Possible causes range from parasites to allergies to underlying illness —
1. Allergic Dermatitis: Dogs can have allergic reactions to grooming products, food, and environmental irritants, such as pollen or insect bites. A dog with allergies may scratch relentlessly, and a peek at the skin often reveals an ugly rash. Corticosteroids can help with itchy rashes, but the most effective treatment is to identify and avoid exposure to the allergens
- Yeast Infection: If your dog can’t seem to stop scratching an ear, or licking and chewing her toes, ask your veterinarian to check for a yeast infection. Symptoms include irritated, itchy, or discoloured skin. The infection usually strikes the paws or ears, where yeast has a cosy space to grow. Yeast infections are easy to diagnose and often respond well to a topical cream. In some cases, your veterinarian may prescribe oral drugs or medicated baths.
- Folliculitis: Superficial bacterial folliculitis is an infection that causes sores, bumps, and scabs on the skin. These skin abnormalities are easier to see in short-haired dogs. In long-haired dogs, the most obvious symptoms may be a dull coat and shedding with scaly skin underneath. Folliculitis often occurs in conjunction with other skin problems, such as mange, allergies, or injury. Treatment may include oral antibiotics and antibacterial ointments or shampoos.

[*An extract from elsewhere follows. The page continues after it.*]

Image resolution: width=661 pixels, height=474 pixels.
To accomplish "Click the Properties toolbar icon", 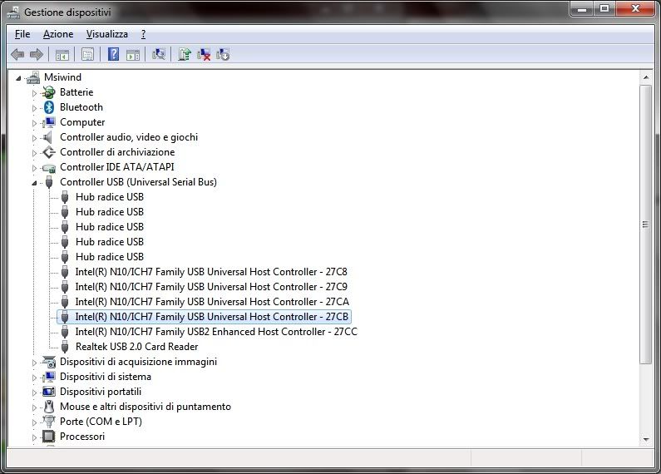I will click(87, 55).
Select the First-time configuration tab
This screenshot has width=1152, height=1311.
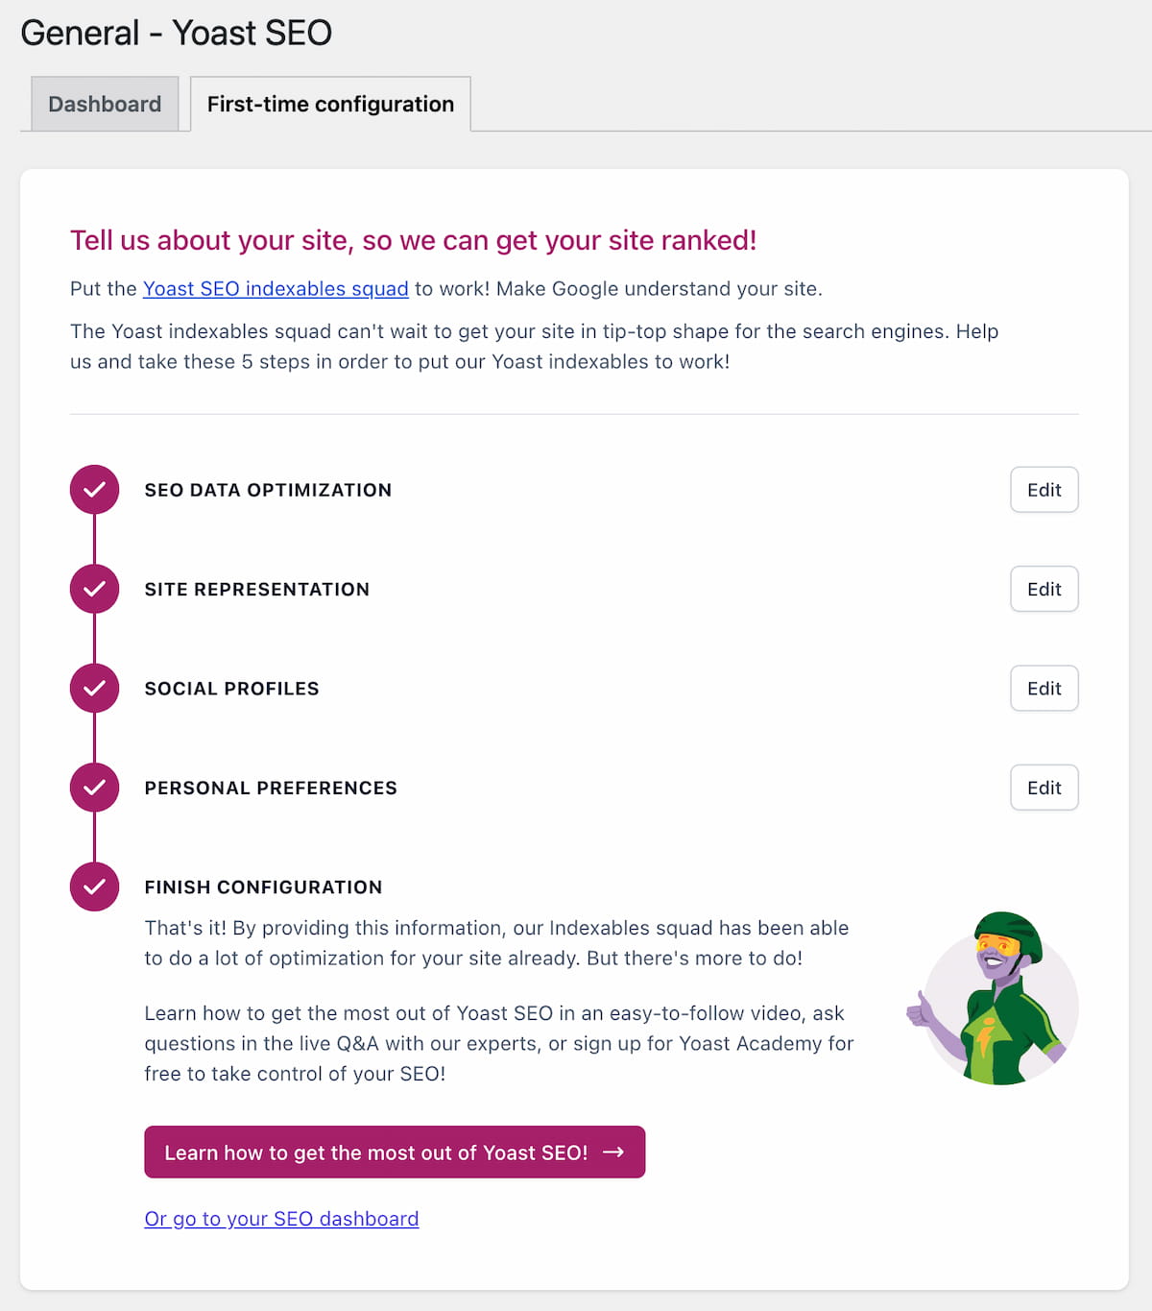[x=330, y=104]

- Impetigo: Another type of bacterial infection, impetigo is most common in puppies. It causes pus-filled blisters that may break and crust over. The blisters usually develop on the hairless portion of the abdomen. Impetigo is rarely serious and can be treated with a topical solution. In a small number of cases, the infection may spread or persist.
- Seborrhea: Seborrhea causes a dog’s skin to become greasy and develop scales (dandruff). In some cases, it’s a genetic disease that begins when a dog is young and lasts a lifetime. But most dogs with seborrhea develop the scaling as a complication of other medical problems, such as allergies or hormonal abnormalities. In these cases, it is vital to treat the underlying cause so symptoms do not recur.

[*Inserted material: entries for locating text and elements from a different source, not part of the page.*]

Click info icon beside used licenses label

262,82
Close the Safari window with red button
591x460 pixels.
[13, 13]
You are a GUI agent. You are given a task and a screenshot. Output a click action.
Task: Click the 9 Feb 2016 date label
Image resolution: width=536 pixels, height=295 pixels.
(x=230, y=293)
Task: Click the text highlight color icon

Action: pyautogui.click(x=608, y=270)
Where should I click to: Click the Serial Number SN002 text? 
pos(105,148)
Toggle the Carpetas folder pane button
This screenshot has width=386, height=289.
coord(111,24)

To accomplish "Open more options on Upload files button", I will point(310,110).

- Ringworm: Despite its name, ringworm is not caused by a worm, but by a fungus. The term “ring” comes from the circular patches that can form anywhere, but are often found on a dog’s head, paws, ears, and forelegs. Inflammation, scaly patches, and hair loss often surround the lesions. Puppies less than a year old are the most susceptible, and the infection can spread quickly between dogs in a kennel or to pet owners at home. Various anti-fungal treatments are available.
- Shedding and Hair Loss (Alopecia): Anyone who shares their home with dogs knows that they shed. How much shedding is normal depends on breed, time of year, and environment. But sometimes stress, poor nutrition, or illness can cause a dog to lose more hair than usual.
- Mange (Mites): Mange is a skin disorder caused by tiny parasites called mites. Sarcoptic mange, also known as canine scabies, spreads easily among dogs and can also be transmitted to people, but the parasites don’t survive on humans. The symptoms are intense itching, red skin, sores, and hair loss. A dog’s ears, face and legs are most commonly affected. Demodectic mange can cause bald spots, scabbing, and sores, but it is not contagious between animals or people.
- Fleas: Fleas are the bane of any pet owner. You may not see the tiny insects themselves, but flea droppings or eggs are usually visible in a dog’s coat. Other symptoms include excessive licking or scratching, scabs, and hot spots. Severe flea infestations can cause blood loss and anaemia, and even expose your dog to other parasites, such as tapeworms. Treatment may include a topical and/or oral flea killer and a thorough cleaning of the pet’s home and yard.
- Ticks: Ticks, like fleas, are external parasites that feed on the blood of their hosts. You can spot a tick feeding on your dog with the naked eye. To properly remove a tick, grasp the tick with tweezers close to the dog’s skin, and gently pull it straight out and kill it. Dogs can get tick fever.
- Colour or Texture Changes: Changes in a dog’s skin colour, or coat texture, can be a warning sign of several common metabolic or hormone problems.
- Dry, Flaky Skin: Dry, flaky skin can be a red flag for a number of problems. It’s a common symptom of allergies, mange, and other skin diseases. But most often, dry or flaky skin is nothing serious. Make sure you are feeding him high quality food. Like people, some dogs simply get dry skin in the winter. If this seems to cause your pet discomfort, consult your veterinarian.
You need skin tests and blood tests for most of these problems before you start on a course of medicine.